What to produce
Repeat the stretch of entries below from the line with "Click the Copy icon in the toolbar" through the line with "The height and". Include both ends and add nothing.

Records for the task

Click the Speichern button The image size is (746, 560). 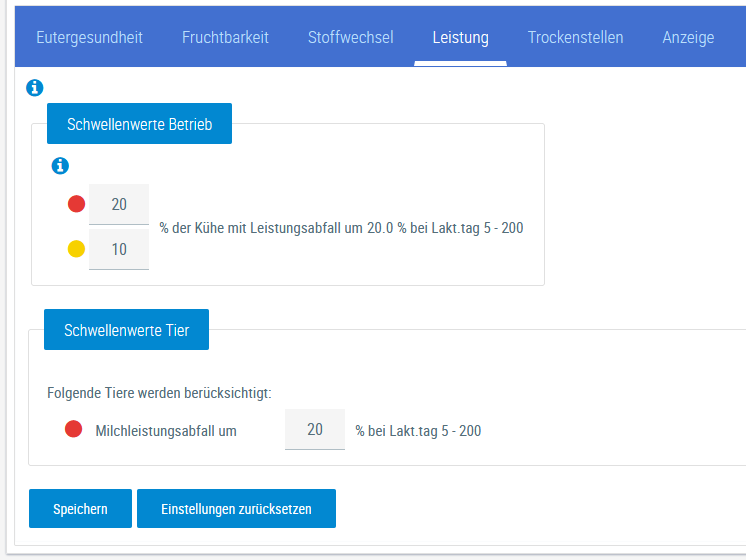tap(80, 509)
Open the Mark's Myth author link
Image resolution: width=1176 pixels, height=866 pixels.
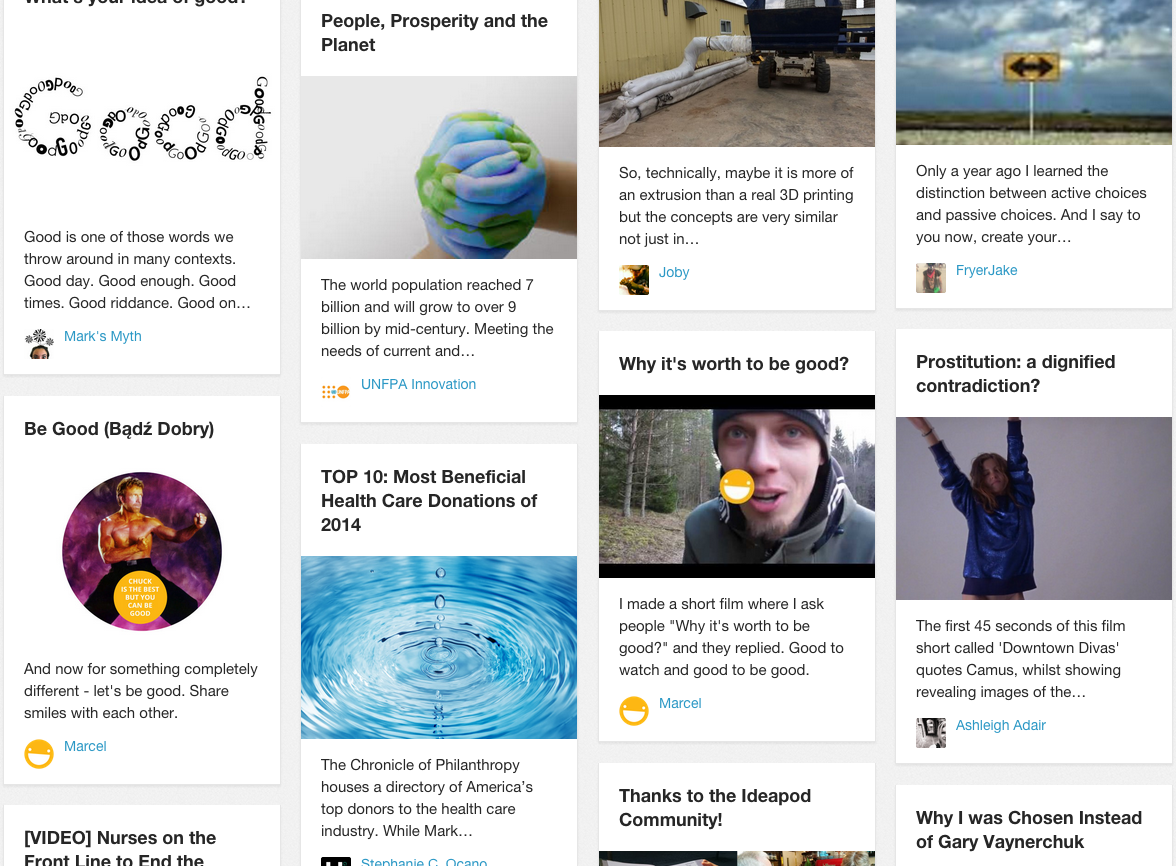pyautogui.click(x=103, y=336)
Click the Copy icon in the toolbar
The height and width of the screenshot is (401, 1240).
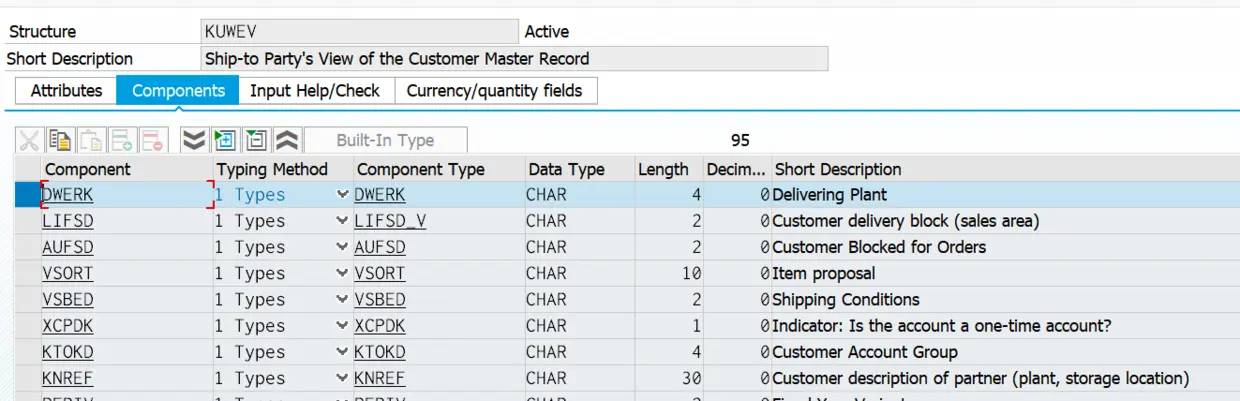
==
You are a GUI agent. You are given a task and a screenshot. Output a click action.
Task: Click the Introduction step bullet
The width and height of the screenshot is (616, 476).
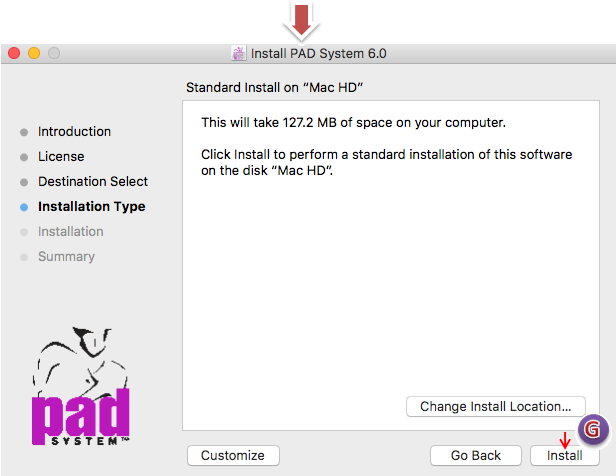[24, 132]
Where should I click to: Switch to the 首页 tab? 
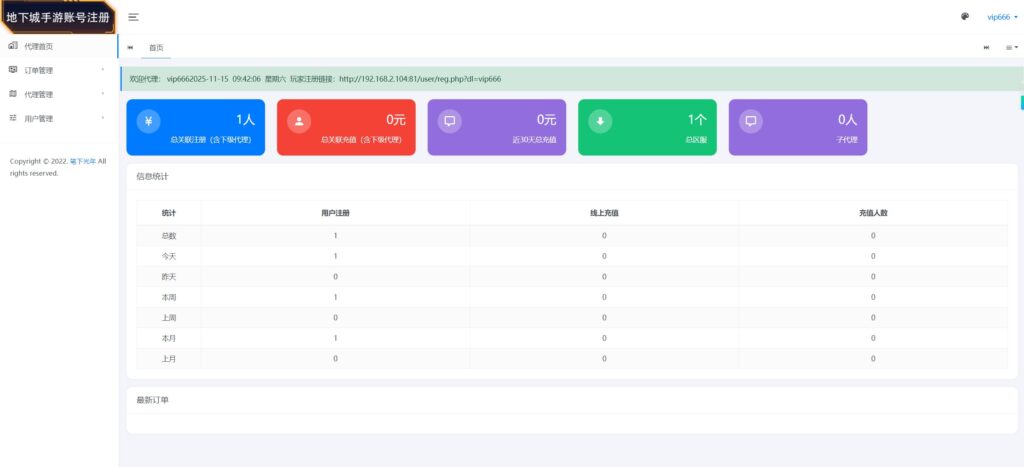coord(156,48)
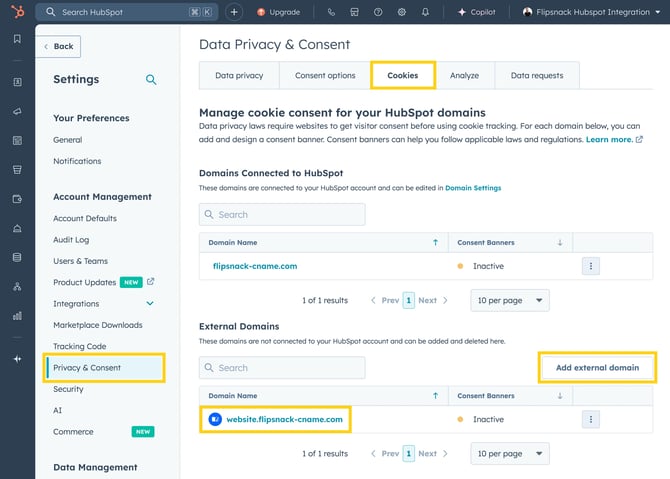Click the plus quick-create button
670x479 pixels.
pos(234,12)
--
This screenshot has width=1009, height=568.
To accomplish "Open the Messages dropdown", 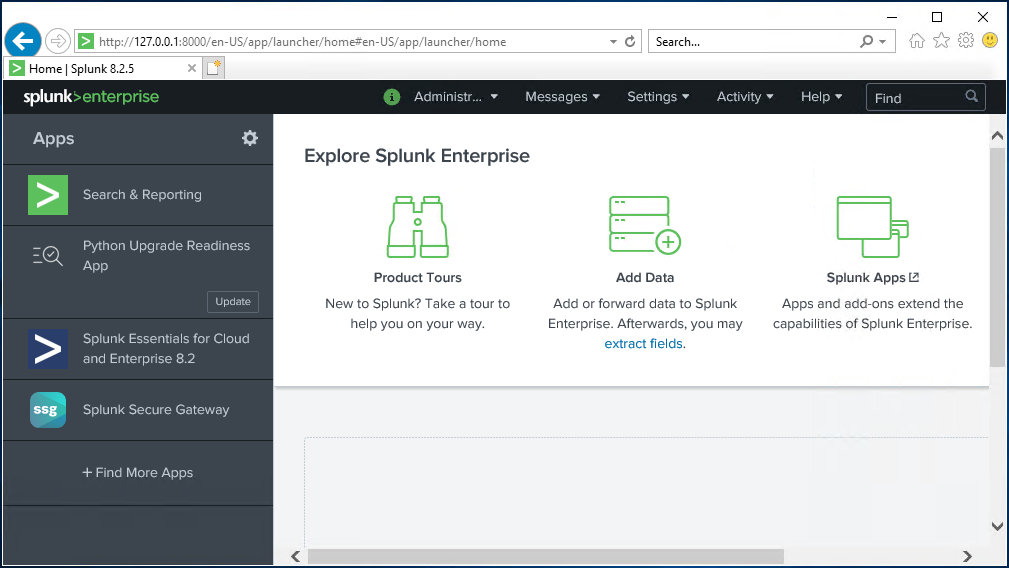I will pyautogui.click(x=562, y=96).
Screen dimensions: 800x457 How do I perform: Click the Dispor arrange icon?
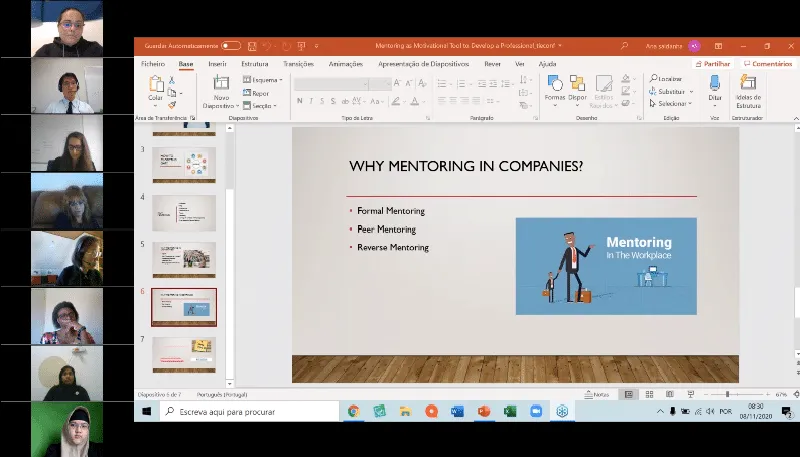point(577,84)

Task response
Click the Copy icon in the toolbar
The height and width of the screenshot is (401, 1240).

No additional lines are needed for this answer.